Tip O'Neill once said that "all politics is local" and he knew a thing or two about politics it must be said. Another wily old political dog, the British Conservative Rab Butler described politics as "the art of the possible," another catchy truism.

While Butler and O'Neill were operating at the highest echelons in world politics their observations are no less true of politics at any level.

What for instance does a government Minister do when faced with a wall of opposition in his own back yard to the policies of his own government? It's a conundrum which can only be negotiated with skill and guile.

Enterprise Minister Micheál Martin this week finds himself in that very position, faced as he is with near total local opposition to his own government's stated aim of co-locating a new private hospital on the grounds of Cork University Hospital (CUH).

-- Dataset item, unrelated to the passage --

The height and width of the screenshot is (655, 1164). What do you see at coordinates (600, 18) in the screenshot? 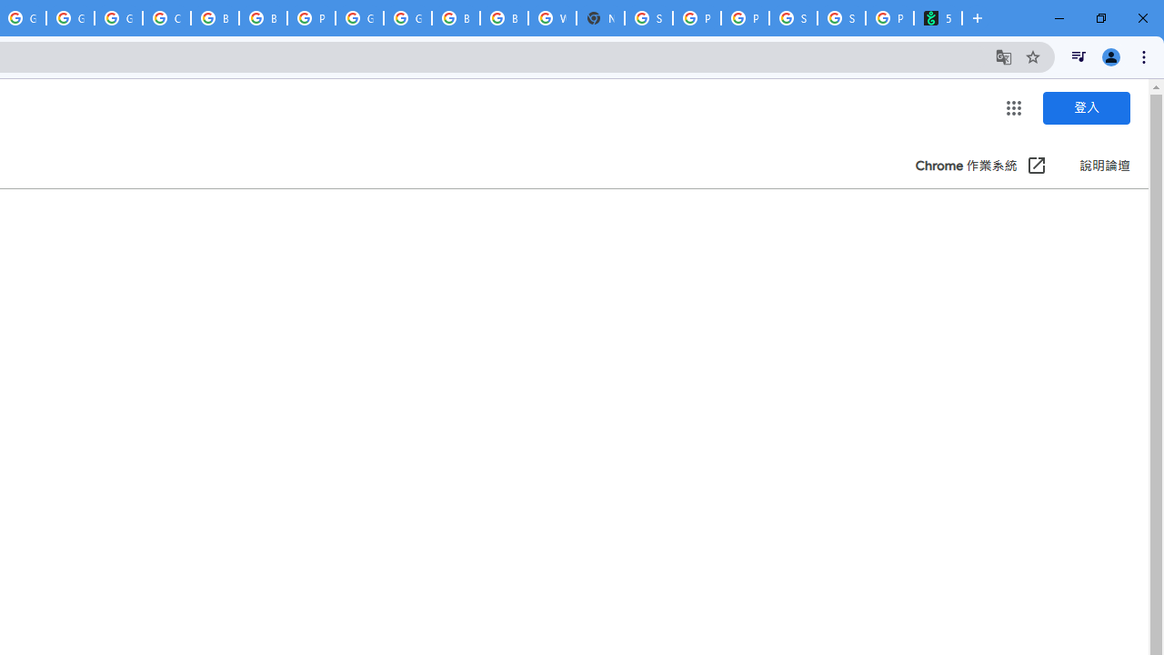
I see `'New Tab'` at bounding box center [600, 18].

Councillors, TDs and senators of all parties have come out firmly against the plan which they say will see Bishopstown and Wilton grind to a halt under the pressure of traffic chaos. Local pressure groups, residents associations and individuals are joining the deafening chorus of "not in our back yard".

The problem for Martin of course, is that it's his back yard too. He now has to play a difficult balancing act, to show that he is on the side of the people to whom he owes his esteemed position but on the other hand not to give the figurative finger to his cabinet colleagues with whom agreed the very policy that is now causing him a headache.

What the Minister has said is that the proposed plan for CUH is "unsustainable". He has argued that it is a planning issue relating to that particular site that he has spoken out on and not the general idea of co-location itself.

This of course is not new. Only last year in Limerick, Minister Willie O'Dea played the same game over the loss of Heathrow services from Shannon Airport. Minister O'Dea vocally opposed the withdrawal whilst quietly side-stepping the fact that it was his own government's policies, which he had supported, that pre-empted the withdrawal in the first place.

Now Minster Martin finds himself in the same position. He knows that in the end his position depends on the support of the local, but he also knows what is possible and for him that means sitting firmly on the fence.